■ Problem to solve:
Collect every line below that contains the word "agent".

■ Source material:
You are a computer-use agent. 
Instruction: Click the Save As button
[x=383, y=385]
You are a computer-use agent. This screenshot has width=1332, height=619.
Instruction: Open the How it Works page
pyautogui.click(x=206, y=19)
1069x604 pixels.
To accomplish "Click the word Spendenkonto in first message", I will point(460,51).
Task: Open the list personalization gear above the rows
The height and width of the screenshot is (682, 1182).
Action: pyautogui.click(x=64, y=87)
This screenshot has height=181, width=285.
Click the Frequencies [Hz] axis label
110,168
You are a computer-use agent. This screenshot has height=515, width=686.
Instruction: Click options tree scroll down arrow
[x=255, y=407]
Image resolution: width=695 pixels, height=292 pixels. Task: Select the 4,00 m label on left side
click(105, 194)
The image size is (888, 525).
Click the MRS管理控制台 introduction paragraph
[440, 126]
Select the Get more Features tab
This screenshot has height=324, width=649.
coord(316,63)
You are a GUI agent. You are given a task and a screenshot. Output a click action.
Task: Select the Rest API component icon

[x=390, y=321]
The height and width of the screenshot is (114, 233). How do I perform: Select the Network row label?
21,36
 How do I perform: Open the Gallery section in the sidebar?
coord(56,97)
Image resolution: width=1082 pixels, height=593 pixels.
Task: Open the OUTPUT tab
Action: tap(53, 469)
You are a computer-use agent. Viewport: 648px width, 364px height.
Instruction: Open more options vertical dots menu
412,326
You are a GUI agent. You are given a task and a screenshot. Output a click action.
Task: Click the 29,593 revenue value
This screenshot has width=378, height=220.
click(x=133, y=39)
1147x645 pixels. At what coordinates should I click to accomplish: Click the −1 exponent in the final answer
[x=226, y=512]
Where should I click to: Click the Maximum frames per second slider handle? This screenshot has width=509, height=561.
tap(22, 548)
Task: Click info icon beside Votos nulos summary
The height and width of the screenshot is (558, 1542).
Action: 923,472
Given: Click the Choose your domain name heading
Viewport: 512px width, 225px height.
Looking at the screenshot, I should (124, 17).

■ Task answer:
You are a computer-use agent. 
You are a computer-use agent. This screenshot has width=1332, height=619.
You are a computer-use agent. This screenshot has height=515, width=686.
You are a GUI agent. You are given a task and a screenshot. Output a click action.
You are a computer-use agent. Viewport: 648px width, 364px height.
You are a GUI agent. You are given a task and a screenshot. Output a click action.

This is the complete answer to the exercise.